Je n’étais pas encore dans la maison quand elle y est entrée, et je ne sais rien de ce qu’a pu être l’arrivée d’une jeune femme, qui venait d’acquérir une formation généraliste de secrétaire, dans un monde dont je puis au moins imaginer qu’elle l’a trouvé étrange. En ces années, la VIe Section de l’EPHE était encore une institution familiale, chaleureuse, mais déjà complexe et compliquée. Elle était le résultat plutôt heureux, en tout cas séduisant, d’un improbable bricolage administratif, de dérogations incessantes, qui faisaient la fierté de ses membres et le tourment de ceux qui avaient à charge de faire tourner les choses. Pourtant, à force de bonne volonté, on finissait par inventer des solutions. C’est dans ce milieu dépaysant que Marie-Claude Barré a appris son métier – mieux vaudrait dire : ses multiples métiers. Elle fit ses classes au Centre de recherches historiques, avant que Jacques Le Goff l’appelle au secrétariat de la présidence en 1974. Elle retourna au CRH trois ans plus tard, puis, à partir de 1986, elle assura la responsabilité du service des enseignements.

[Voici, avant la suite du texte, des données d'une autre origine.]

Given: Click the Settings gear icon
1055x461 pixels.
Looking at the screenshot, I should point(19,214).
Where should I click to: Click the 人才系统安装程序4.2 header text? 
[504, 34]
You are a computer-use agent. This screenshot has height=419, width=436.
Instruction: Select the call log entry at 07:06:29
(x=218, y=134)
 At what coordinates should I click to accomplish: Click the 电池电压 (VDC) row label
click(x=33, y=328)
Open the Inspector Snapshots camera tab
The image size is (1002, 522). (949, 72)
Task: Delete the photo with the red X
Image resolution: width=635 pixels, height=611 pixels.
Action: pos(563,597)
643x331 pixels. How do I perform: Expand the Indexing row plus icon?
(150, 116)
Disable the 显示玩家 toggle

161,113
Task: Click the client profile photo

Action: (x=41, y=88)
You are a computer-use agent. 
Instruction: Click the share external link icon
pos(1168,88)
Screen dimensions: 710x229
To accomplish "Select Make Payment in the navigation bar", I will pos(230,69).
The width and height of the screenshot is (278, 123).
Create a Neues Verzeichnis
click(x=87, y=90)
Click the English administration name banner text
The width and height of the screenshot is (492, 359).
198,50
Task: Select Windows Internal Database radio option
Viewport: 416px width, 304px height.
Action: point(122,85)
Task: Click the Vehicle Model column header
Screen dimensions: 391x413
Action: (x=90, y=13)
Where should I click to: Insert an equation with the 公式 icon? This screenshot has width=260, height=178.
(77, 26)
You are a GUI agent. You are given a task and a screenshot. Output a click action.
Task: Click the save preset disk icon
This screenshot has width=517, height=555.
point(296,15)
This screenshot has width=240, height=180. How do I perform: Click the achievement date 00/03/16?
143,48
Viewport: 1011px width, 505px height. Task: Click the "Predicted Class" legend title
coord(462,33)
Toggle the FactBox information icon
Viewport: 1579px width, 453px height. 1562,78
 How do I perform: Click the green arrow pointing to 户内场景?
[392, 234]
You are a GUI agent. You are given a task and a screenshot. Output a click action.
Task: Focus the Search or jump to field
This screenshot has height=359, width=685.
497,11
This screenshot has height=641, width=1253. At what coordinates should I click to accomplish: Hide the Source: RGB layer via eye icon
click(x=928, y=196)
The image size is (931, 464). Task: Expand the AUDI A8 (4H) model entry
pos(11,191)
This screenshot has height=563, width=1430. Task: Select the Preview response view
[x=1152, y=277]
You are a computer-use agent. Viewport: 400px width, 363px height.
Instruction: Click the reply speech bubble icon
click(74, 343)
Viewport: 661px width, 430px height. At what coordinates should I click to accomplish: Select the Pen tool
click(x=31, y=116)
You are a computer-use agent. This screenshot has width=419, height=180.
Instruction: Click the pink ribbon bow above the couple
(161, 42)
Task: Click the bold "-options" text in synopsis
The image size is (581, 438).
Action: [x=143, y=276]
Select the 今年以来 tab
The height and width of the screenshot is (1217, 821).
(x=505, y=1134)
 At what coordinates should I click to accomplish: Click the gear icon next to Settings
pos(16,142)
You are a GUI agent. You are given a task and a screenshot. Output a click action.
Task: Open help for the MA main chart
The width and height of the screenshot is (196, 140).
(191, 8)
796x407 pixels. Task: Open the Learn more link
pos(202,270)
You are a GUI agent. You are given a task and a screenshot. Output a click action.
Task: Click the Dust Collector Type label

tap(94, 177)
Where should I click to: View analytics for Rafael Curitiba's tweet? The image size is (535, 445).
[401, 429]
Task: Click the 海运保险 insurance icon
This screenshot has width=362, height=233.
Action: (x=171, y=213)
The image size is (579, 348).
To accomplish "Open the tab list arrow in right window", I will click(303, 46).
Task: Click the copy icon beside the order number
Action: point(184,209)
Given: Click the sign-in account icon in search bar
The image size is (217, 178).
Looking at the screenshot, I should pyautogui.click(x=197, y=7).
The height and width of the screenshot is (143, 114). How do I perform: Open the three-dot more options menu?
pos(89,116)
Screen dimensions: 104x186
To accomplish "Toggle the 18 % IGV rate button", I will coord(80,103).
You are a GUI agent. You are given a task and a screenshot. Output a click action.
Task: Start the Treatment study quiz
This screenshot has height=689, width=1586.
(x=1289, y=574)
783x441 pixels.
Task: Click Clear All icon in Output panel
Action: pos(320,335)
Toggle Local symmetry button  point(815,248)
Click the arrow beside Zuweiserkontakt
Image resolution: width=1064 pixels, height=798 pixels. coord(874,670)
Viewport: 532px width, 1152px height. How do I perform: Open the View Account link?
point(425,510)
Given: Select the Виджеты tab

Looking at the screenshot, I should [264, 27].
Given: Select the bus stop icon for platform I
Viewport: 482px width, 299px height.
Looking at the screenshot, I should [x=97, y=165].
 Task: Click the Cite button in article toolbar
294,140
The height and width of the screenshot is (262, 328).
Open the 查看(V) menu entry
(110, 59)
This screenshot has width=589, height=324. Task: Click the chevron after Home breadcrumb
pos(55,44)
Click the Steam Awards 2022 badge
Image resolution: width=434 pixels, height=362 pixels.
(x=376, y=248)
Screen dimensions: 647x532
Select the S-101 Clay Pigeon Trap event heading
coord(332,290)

Marc Augé fit à nouveau appel à elle à la présidence en 1994 ; elle voulut bien y rester avec moi jusqu’en 2000. Et tous savent que, depuis onze ans, elle administre d’une main ferme et secourable la formation doctorale et la mention Histoire. Elle est, entre temps, devenue ingénieure d’études. Mais sous ce titre, sans jamais en sortir, elle a pratiqué plusieurs versions bien différentes de l’École.

Ce résumé est trompeur. Il témoigne certes d’une fidélité de longue durée, mais il ne peut dire pas à quel point l’institution a changé en profondeur pendant ces quatre décennies. Marie-Claude Barré ne s’est pas contentée de subir ces changements, pour le meilleur et parfois aussi pour le moins bon. Elle fait partie de celles et ceux qui ont eu pour tâche de les mettre en œuvre et de nous les rendre acceptables. Dans les différentes responsabilités qu’elle a assumées, elle a été associée en première ligne aux mises à jour nécessaires ainsi qu’aux trains successifs de réformes que l’École a connus. Elle l’a fait avec le calme et l’autorité tranquille que chacun lui connaît, sans se laisser impressionner, sans chercher non plus à forcer les choses. Collègues et étudiants ont toujours su qu’il était possible de lui demander aide et conseil, et parfois tout simplement de l’interroger sur les raisons des choses quand ils peinaient à les comprendre. Sa patience m’a toujours paru inépuisable et j’ai, plus qu’à mon tour, le sentiment d’en avoir parfois abusé. Je sais n’avoir pas été le seul à le faire.

Lorsqu’une collègue s’identifie autant à l’institution qui nous rassemble, on est en droit de s’inquiéter. Elle s’apprête à nous quitter et nous allons devoir apprendre à vivre sans elle. Marie-Claude Barré nous rassurera sans doute en nous rappelant que personne n’est irremplaçable et que l’École saura inventer les ressources dont elle a besoin. Elle aura raison, une fois de plus. J’écrivais en commençant qu’il arrive qu’une institution s’incarne dans la personne de celles et ceux qui l’ont si bien servie. Mais l’École est faite, en retour, de tout ce que les uns et les autres lui ont apporté, de leur présence, de leur manière de faire et d’être, en un mot de leur générosité. C’est dire que Marie-Claude Barré ne nous laissera pas de sitôt.